Neither of the Section 485 or 486 offenses has an essential element of determining whether the coins are "counterfeit." Contrast the statutory requirements for Sections 485 and 486 with the essential elements for proving actual or traditional counterfeiting of United States obligations or securities such as is found within 18 U.S.C. §§ 471, 472, 473. In each of these statutes, a false, forged, counterfeit, or altered obligation or security of the United States is an essential element of the offense. In this case, the relevance of the description of the Liberty Dollar coins (in appearance, as counterfeit, or otherwise) as a factual matter, was the Defendant's intent, namely, whether Defendant acted with intent to defraud for purposes of Section 485 or whether Defendant intended its use as current money for purposes of Section 486.

In recognition of the fact that this prosecution was far from a garden-variety counterfeiting case, the undersigned held open whether a strict construction of Section 492 would limit its application solely to the more traditional counterfeiting case. On its face, Section 492 appears to have application across all types of counterfeiting offenses. There is nothing in the plain language of 18 U.S.C. § 492 to suggest that § 492 relies on a different meaning of the term "counterfeit" than the definition used to describe and apply Section 485 here. Indeed, there is no controlling authority for such a proposition. In fact, at least one court opined that the availability of a third-party remedy tends to show that the legislature contemplated that "the purview of § 492 must encompass more than articles deemed illegal per se" One Chief 1722 Offset Press, 129 F.Supp. 276.
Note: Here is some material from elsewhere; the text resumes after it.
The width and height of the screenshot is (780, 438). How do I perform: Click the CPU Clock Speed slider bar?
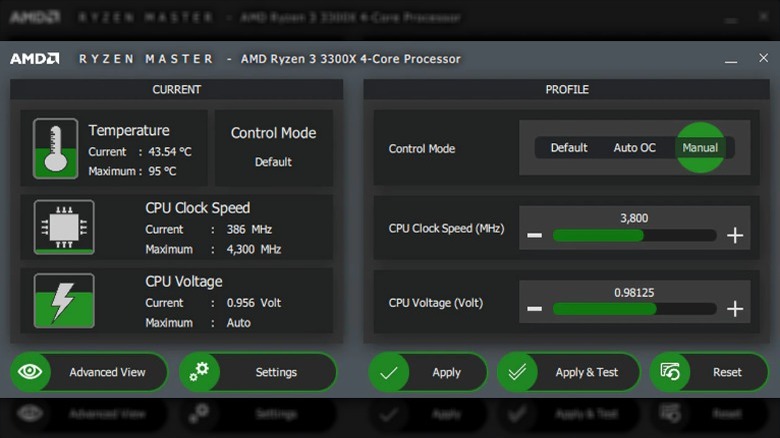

The Government concedes that Section 492 is specific to counterfeiting offenses but insists that the counterfeit finding by the jury was a global or comprehensive finding. In Mayo v. United States, the court rejected the government argument that a printing press was subject to forfeiture pursuant to § 492 as contraband where the underlying conviction was for a violation of 18 U.S.C. § 2314 (interstate transportation of forged securities) and other offenses not before the Court. Mayo, 413 F.Supp. at 161-62. The district judge further stated that the record was devoid of any evidence showing that plaintiff was convicted of an offense for which § 492 forfeiture may lie (and distinguished between the § 2314 offense and traditional counterfeiting offenses, 18 U.S.C. § 471, ets eq., or 18 U.S.C. §§ 331-333, 335, 336, 642, or 1720).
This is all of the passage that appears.